• [What to do]:
- a) According to the Saranagati post, on what date did the writer's father die?
- b) Reproduce word for word the passage of the Saranagati post between "A chance reply" and "man – my father.", inclusive.

• [Page text]:
********

A chance reply to a tweet by a friend who had tweeted about the Dasavataram (The 10 Avataars of Vishnu)  soon lead to a serious discussion about Saranagadhi. Brought up in an atmosphere where we rarely discussed Philosophy or Religion I was totally out of my depths. But the discussion reminded of two stories / incidents but more importantly the life story of a man – my father.

First the stories – there was this erudite scholar well versed in all religious books. he was so knowledgeable that  God would do any thing for him. But he lived in penury. At the urging of his wife he asked God to give him wealth at least through a lottery. He asked God this boon daily but God who had granted every wish of his failed here. When he died and met his maker, that was the first question he asked him. God answered “I wanted to do that badly, but how could I when you had not even bought a lottery”

That brings me to my late father. Incidentally he died on this day 5 years back – May 1st, 2007. A man affected by polio, having completed his Commerce degree at 18, joined as a clerk in Indian Bank. He paid for his further studies – CAIIB, LLB and AICWA. After a few job shifts, he landed up in a company where he ended up as one of the MDs and retired at the age of 68. A man who had hardly a pie in his pocket when he started his life, by this time he had not only ended up few crores, he had ensured that all his close relatives were equally rich. No one who had come in contact with him failed to gain out of that encounter. But I rarely remember him going to a temple or talk about God.

After his chance meet with the Kanchi Acharya, he started sporting the “thiruman”. The Vanamamalai Jeer had personal affection for him and this made him start working for the Mutt. Still i do not remember him ever talking about God. He was attached to a few things – his cheap specs (without which anyway he could not see), slippers and a Watch my brother had got him. But at the age of 71, when he was finally hospitalised he was in no position to care about them. Hardly a few hours earlier, he had completed the last commitments he had – delivered the shares he had sold, went to his broker, gave him proof of deliveries. A month earlier, he had paid of his tax dues despite getting a stay against a very unfair order. Within 48 hours of hospitalisation, he died. As I went through his cupboard trying to find a good shirt to dress what others called”the body”, i realised he did not have a decent shirt> I took a shirt of mine to the hospital. We enjoy the wealth he left behind hardly care for his values.

But then that brings me to the incident i referred to at the beginning. Those familiar with the Gemini Flyover in Madras would know about a small pass under the fly over in G N Chetty road.  As we were going in an auto i automatically bowed. My friend laughed saying we are going in a covered auto. I replied saying, that bending down was a reflex action. My reflexes would be much faster than my brains. My father had realised God by reflex he hardly had need for brains.


5 thoughts on “Saranagati

  1. Sridhar this proves one thing to all of us. Children learn from their elders, be it parents or teachers, by how they live and by their actions, rather than their preachings/teachings. That’s the reason its extremely important that we as parents should set a fine example to our children. Merely preaching values will not help.

    Your father perhaps wanted you all to learn from his actions rather than preaching any religion to you all.

    You are blessed person to have had a fine father like him.

    • Dear kaushik,

      On the last bit which you said you did not understand, I deliberately did not explain – the difference between shankara and kannapa nayanar – you can discuss for hours about god or foolishly take out your eye and place it in god’s socket.

      In hinduism both are treated equally. The second is easier.

********

• [Provided records]:

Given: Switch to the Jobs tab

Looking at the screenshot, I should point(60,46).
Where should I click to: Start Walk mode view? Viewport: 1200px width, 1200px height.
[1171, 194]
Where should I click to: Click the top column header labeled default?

********

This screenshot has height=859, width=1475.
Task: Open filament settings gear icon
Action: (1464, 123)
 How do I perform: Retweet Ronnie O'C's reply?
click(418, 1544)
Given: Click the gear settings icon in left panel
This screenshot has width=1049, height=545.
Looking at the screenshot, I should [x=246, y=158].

********

• [Task-by-task answers]:
- a) May 1st, 2007.

- b)
A chance reply to a tweet by a friend who had tweeted about the Dasavataram (The 10 Avataars of Vishnu)  soon lead to a serious discussion about Saranagadhi. Brought up in an atmosphere where we rarely discussed Philosophy or Religion I was totally out of my depths. But the discussion reminded of two stories / incidents but more importantly the life story of a man – my father.